Following the trend of studies that investigate microbial ecosystems using different metagenomic techniques, we propose a new integrative systems ecology approach that aims to decipher functional roles within a consortium through the integration of genomic and metabolic knowledge at genome scale. For the sake of application, using public genomes of five bacterial strains involved in copper bioleaching: Acidiphilium cryptum, Acidithiobacillus ferrooxidans, Acidithiobacillus thiooxidans, Leptospirillum ferriphilum, and Sulfobacillus thermosulfidooxidans, we first reconstructed a global metabolic network. Next, using a parsimony assumption, we deciphered sets of genes, called Sets from Genome Segments (SGS), that (1) are close on their respective genomes, (2) take an active part in metabolic pathways and (3) whose associated metabolic reactions are also closely connected within metabolic networks. Overall, this SGS paradigm depicts genomic functional units that emphasize respective roles of bacterial strains to catalyze metabolic pathways and environmental processes.

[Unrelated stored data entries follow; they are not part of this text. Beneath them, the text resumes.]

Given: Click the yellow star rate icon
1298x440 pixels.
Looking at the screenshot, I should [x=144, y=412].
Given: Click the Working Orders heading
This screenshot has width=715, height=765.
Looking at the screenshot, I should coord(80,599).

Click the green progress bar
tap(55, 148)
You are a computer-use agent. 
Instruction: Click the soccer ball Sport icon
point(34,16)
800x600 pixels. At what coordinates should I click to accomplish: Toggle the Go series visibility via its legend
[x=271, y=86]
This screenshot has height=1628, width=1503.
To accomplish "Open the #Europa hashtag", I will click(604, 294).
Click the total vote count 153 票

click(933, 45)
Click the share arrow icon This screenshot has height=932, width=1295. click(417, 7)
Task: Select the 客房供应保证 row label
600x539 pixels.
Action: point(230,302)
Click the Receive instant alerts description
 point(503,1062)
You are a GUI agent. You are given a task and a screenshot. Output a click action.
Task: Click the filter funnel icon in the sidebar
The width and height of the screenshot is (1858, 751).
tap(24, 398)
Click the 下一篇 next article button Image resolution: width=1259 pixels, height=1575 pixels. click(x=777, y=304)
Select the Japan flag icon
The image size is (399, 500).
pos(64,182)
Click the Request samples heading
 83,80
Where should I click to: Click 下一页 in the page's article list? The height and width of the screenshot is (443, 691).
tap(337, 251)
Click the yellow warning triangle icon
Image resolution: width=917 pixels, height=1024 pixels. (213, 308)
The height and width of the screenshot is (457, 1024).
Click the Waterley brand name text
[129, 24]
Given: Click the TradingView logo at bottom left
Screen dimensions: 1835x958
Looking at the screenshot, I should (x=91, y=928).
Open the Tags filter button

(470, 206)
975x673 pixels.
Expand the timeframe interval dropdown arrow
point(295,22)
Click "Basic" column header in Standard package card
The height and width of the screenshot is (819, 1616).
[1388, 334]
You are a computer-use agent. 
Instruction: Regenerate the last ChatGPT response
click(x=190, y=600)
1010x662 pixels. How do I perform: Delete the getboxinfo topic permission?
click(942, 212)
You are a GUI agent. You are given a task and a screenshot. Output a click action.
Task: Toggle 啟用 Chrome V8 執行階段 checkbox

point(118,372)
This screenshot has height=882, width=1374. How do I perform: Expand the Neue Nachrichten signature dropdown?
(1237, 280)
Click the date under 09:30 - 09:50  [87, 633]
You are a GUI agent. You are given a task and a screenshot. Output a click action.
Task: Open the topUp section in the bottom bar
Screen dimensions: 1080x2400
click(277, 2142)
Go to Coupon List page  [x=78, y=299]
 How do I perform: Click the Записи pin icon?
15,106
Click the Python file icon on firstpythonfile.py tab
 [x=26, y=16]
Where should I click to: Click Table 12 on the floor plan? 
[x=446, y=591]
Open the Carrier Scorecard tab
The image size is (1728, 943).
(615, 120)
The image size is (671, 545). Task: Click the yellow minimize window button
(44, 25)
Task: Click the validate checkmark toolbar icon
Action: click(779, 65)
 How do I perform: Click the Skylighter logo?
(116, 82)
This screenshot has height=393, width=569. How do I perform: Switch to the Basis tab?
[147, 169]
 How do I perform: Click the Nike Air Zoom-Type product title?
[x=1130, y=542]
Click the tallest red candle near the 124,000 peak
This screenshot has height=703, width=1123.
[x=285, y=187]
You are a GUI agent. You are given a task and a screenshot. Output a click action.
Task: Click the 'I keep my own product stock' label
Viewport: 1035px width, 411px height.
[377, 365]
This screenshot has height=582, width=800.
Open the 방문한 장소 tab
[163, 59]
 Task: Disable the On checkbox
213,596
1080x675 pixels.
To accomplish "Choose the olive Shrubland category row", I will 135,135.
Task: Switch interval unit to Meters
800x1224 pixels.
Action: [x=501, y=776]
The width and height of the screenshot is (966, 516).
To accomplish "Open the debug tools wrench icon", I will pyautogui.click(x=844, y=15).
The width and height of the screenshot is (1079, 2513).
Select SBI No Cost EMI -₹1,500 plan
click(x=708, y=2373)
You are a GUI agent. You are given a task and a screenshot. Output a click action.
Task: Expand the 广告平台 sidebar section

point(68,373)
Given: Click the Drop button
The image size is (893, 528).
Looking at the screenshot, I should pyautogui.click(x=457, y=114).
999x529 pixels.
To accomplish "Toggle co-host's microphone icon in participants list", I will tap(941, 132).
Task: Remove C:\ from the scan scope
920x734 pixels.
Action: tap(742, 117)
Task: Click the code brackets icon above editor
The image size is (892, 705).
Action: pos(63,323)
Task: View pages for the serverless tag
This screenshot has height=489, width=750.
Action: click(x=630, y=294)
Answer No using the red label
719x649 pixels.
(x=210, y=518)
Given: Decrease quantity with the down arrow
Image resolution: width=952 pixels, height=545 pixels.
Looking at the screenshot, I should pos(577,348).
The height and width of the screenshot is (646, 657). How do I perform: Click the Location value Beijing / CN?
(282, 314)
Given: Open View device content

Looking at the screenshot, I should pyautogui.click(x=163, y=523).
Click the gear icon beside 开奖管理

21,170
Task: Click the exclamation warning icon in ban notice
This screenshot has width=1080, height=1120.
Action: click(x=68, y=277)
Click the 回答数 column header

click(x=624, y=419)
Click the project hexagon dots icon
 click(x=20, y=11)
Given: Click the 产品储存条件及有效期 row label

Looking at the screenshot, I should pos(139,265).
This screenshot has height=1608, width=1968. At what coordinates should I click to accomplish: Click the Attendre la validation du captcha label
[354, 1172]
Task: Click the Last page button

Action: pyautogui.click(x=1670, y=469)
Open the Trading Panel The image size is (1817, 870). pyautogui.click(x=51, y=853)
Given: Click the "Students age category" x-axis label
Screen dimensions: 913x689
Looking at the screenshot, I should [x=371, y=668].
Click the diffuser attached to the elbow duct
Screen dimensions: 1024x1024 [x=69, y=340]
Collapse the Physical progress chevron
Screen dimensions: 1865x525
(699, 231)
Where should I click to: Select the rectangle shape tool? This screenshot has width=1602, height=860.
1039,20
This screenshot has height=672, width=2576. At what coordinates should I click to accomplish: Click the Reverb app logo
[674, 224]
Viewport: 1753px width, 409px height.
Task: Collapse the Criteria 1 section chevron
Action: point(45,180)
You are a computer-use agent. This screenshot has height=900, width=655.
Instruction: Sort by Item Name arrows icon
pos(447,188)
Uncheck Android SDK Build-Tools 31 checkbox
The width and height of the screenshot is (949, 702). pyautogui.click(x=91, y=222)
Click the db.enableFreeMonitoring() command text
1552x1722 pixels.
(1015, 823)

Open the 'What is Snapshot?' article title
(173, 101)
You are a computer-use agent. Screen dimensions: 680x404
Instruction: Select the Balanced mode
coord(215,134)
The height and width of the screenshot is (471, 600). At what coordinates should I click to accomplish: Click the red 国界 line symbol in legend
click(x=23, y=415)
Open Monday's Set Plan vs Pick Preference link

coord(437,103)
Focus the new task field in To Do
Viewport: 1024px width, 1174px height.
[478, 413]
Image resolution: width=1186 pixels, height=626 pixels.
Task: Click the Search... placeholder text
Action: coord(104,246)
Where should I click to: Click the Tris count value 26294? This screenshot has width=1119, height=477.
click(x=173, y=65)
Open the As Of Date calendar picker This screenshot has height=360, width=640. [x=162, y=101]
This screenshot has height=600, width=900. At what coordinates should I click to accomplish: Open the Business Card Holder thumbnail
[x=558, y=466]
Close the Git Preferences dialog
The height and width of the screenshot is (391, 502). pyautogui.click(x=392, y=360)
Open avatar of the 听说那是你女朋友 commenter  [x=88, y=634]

Our analysis suggested that only few functional metabolic genes are horizontally transferred within the consortium and that no single bacterial strain can accomplish by itself the whole copper bioleaching. The use of SGS pinpoints a functional compartmentalization among the investigated species and exhibits putative bacterial interactions necessary for promoting these pathways. We aims to decipher functional roles within a microbial ecosystem composed of five bacteria involved into the copper bioleaching in Chilean mines. Integrating genomic and metabolic knowledge and under the single‐cell hypothesis, we deciphered sets of genes, called SGS, that (1) are almost consecutive on their respective genomes, (2) take an active part in metabolic pathways, and (3) whose associated metabolic reactions are also closely connected within metabolic networks. Our analysis suggested that only few functional metabolic genes are horizontally transferred within the consortium and the use of SGS pinpoints a functional compartmentalization among the investigated species and exhibits putative bacterial interactions necessary for promoting these pathways.